1994 P T D 394

[202 I T R 785]

[Calcutta High Court (India)]

Before Ajit K Sengupta and Shyamal Kumar Sen, JJ

COMMISSIONER OF WEALTH TAX

Versus

B.K. CHATTERJEE

Matter No.1341 of 1982, decided on 17/06/1992.

Wealth tax---

---- Net wealth---Deductions---Liability to deduct tax at source under S.192, Indian Income Tax Act, 1961---Does not arise from any order passed under or in pursuance of any of provisions of Income Tax Act---Employer has automatic statutory liability to deduct tax from salary disbursed to employee---Tax deducted at source and remaining unpaid to credit of Revenue for more than 12 months---Deductible in computing net wealth as it does not come under S.2(m)(iii)---Indian Wealth Tax Act, 1957, S.2(m)(iii)---Indian Income Tax Act, 1961, S.192.

The expression "or any law relating to taxation of income or profits, etc." occurring in sub-clause (iii) of section 2(m) of the Wealth Tax Act, 1957, is linked with the participle "passed" in the words "any order passed". Therefore, the liability referred to is the liability arising in consequence of any order passed under or any order passed in pursuance either of the Wealth-tax Act or of any other law relating to direct taxes. It is clear that, wherever the disjunctive "or" occurs in the expression "any order passed under or in pursuance of this Act or any law relating to taxation of income or profits, etc.", it is linked with the words "order passed". An order may be passed either under or in pursuance of the Wealth Tax Act or any of the Acts under direct taxation. Thus, the provision means that there is to be an order passed under or in pursuance of the Wealth Tax Act or any of the other direct tax Acts.
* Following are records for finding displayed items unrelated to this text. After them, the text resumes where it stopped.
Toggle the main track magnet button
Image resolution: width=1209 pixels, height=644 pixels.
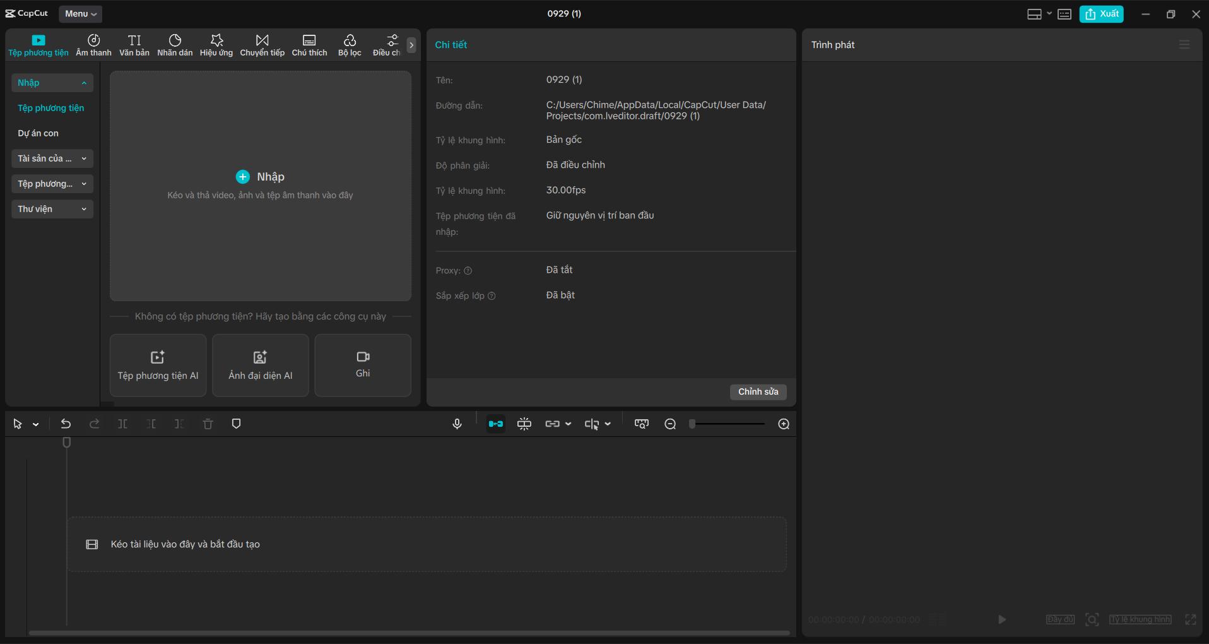[x=495, y=424]

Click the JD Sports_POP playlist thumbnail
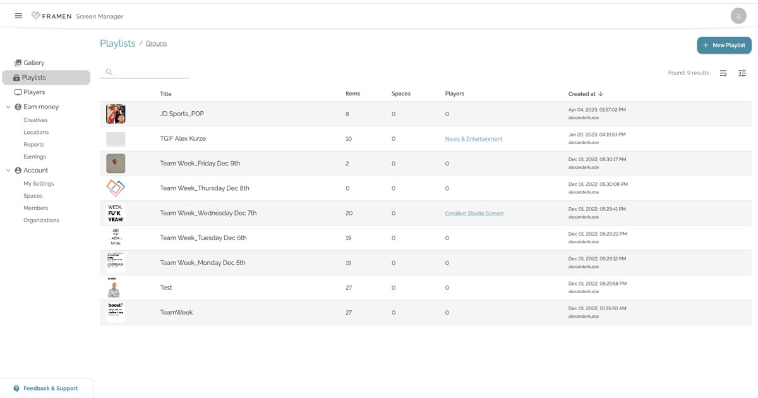tap(115, 114)
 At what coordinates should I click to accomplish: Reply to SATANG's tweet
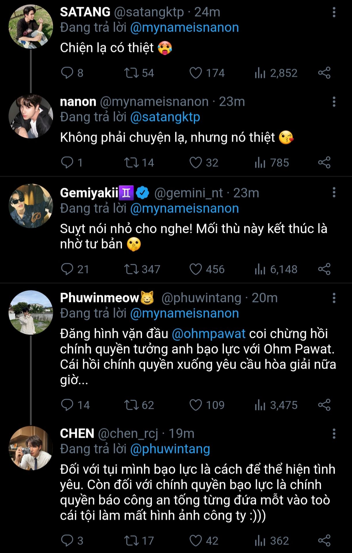click(x=67, y=73)
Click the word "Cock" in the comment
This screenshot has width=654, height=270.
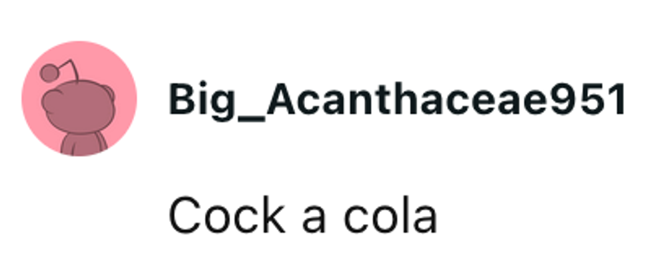pyautogui.click(x=226, y=217)
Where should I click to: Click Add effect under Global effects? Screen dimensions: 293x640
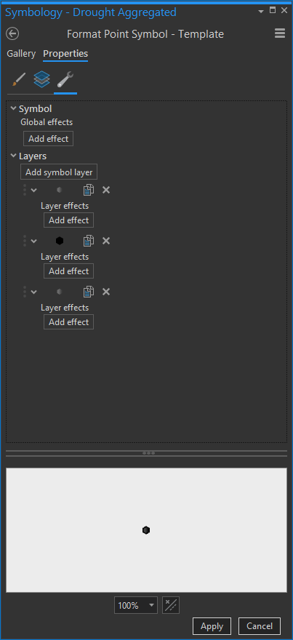pyautogui.click(x=48, y=139)
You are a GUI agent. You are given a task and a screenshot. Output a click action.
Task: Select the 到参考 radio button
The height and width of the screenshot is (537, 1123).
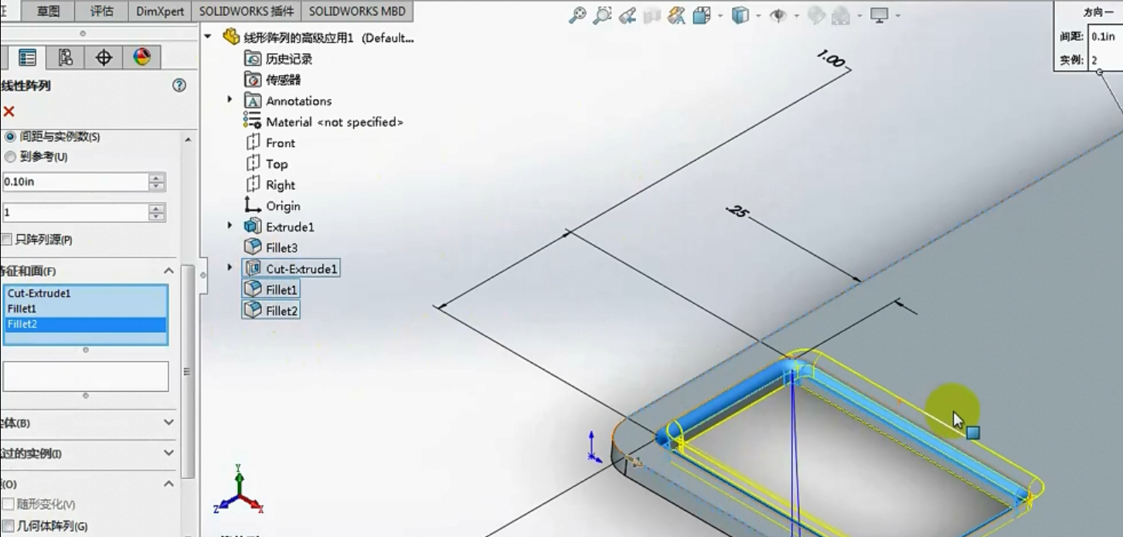pyautogui.click(x=10, y=157)
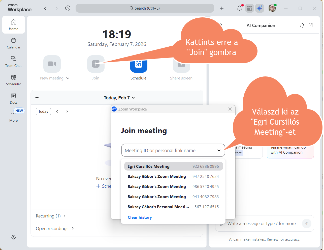Open the Schedule calendar icon

point(138,66)
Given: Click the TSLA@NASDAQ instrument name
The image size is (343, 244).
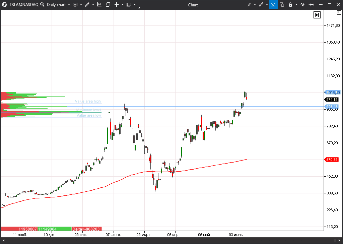Looking at the screenshot, I should [x=23, y=5].
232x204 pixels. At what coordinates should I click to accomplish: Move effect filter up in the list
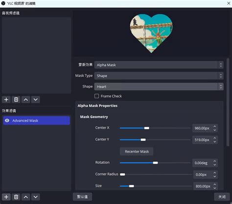(26, 197)
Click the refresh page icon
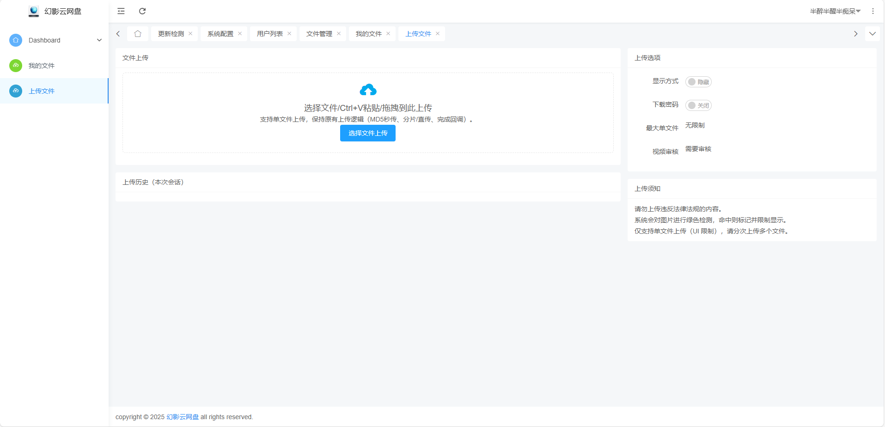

The liability to deduct tax at source from salary payable to an employee under section 192 of the Income Tax Act, 1961, does not arise from any order passed under or in pursuance of any of the provisions of the Income Tax Act. The employer has the automatic statutory liability to deduct tax from the salary disbursed to an employee. Section 2(m)(iii) of the Wealth Tax Act, 1957, has no application to such liabilities. Therefore, the tax deducted at source under section 192 of the Income Tax Act, which remained unpaid to the credit of the Revenue for more than 12 months, would not come under section 2(m)(iii) of the Wealth Tax Act, and would be deductible in computing the net wealth of the assessee.

S.K. Mitra and R.C. Prasad for the Commissioner.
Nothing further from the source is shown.